Contrary to the Hospital defendants' contention, plaintiffs' assertion that Haskin was acting as their agent is not raised for the first time on appeal. We further agree with plaintiffs that the Hospital defendants failed to meet their initial burden of establishing as a matter of law that, because Haskin was a traveling nurse contracted to work at Unity Hospital and not an employee, Unity Hospital did not " 'maintain[ ] control over the manner and means of [her] work' " and plaintiffs did not " 'reasonably believe[ ] that [she was] provided by the hospital or acted on the hospital's behalf' " (Pasek v Catholic Health Sys., Inc., 195 AD3d 1381, 1382 [4th Dept 2021]; see Torns v Samaritan Hosp., 305 AD2d 965, 966-967 [3d Dept 2003]). Thus, inasmuch as the court properly found triable issues of fact with respect to the malpractice claim against Haskin, summary judgment dismissing the related vicarious liability claim against the Hospital defendants based upon the alleged malpractice of Haskin was properly denied (see Pezulich v Grecco, 206 AD3d 827, 829 [2d Dept 2022]; Wilk v James, 107 AD3d 1480, 1484-1485 [4th Dept 2013]).

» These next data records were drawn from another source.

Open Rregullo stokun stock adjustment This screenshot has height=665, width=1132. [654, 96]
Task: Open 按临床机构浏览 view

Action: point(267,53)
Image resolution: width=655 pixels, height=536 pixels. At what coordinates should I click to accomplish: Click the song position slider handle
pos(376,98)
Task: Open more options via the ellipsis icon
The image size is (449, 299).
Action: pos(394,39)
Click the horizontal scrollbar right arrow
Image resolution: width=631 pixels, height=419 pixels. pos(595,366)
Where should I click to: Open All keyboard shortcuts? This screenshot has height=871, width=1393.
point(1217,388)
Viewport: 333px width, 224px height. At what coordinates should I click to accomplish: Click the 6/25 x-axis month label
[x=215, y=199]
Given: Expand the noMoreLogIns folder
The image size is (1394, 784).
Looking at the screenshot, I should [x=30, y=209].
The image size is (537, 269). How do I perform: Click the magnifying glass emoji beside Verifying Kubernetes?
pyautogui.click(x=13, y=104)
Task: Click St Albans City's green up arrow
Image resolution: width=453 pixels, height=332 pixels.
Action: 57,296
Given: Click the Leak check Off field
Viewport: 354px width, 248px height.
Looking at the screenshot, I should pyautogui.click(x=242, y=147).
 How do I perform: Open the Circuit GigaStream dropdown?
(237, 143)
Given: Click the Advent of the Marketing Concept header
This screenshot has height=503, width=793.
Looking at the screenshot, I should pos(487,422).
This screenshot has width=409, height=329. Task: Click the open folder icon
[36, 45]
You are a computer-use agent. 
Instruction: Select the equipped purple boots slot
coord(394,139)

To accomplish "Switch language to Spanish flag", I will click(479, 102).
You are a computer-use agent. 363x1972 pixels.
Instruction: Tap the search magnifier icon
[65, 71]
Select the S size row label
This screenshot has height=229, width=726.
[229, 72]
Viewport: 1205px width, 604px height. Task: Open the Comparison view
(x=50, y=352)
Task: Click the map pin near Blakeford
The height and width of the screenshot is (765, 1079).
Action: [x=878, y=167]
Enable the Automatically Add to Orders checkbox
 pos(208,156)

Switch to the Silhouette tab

However, we agree with the Hospital defendants that the court erred in not dismissing the remaining claims against them. The Hospital defendants met their initial burden of establishing their entitlement to judgment as a matter of law on deviation, with respect to plaintiffs' claims of direct liability against the Hospital defendants and vicarious liability of the Hospital defendants for the alleged malpractice of three of their employees, through the submission of an expert affidavit that was "detailed, specific and factual in nature[,] . . . addressed each negligence claim raised in [plaintiffs' amended] bill of particulars" relating to them (Kristie M., 240 AD3d at 1229), and opined that the Hospital defendants and the three employees did not deviate from good and accepted medical practice (see Nesterenko, 239 AD3d at 1315; Wicks, 198 AD3d at 1315; Webb, 133 AD3d at 1386). The burden then shifted to plaintiffs (see Nesterenko, 239 AD3d at 1315; Ziemendorf, 207 AD3d at 1157-1158). The affidavit of plaintiffs' expert obstetrician/gynecologist addressed the Hospital defendants' conduct only with respect to the claim arising from Haskin's alleged failure to properly monitor the fetal heart rate. By not submitting the requisite expert medical response in opposition to the motion on the claims of [*3]direct liability against the Hospital defendants and their vicarious liability regarding the actions or omissions of the three employees, plaintiff failed to raise a triable issue of fact as to those claims (see Nesterenko, 239 AD3d at 1315; Webb, 133 AD3d at 1387). The court thus erred in denying the Hospital defendants' motion insofar as it sought to dismiss plaintiffs' claims for medical malpractice against them to the extent that they are not based on the alleged medical malpractice of Haskin, and we further modify the order accordingly.

In light of our determination, we do not reach the remaining contentions of the Hospital defendants.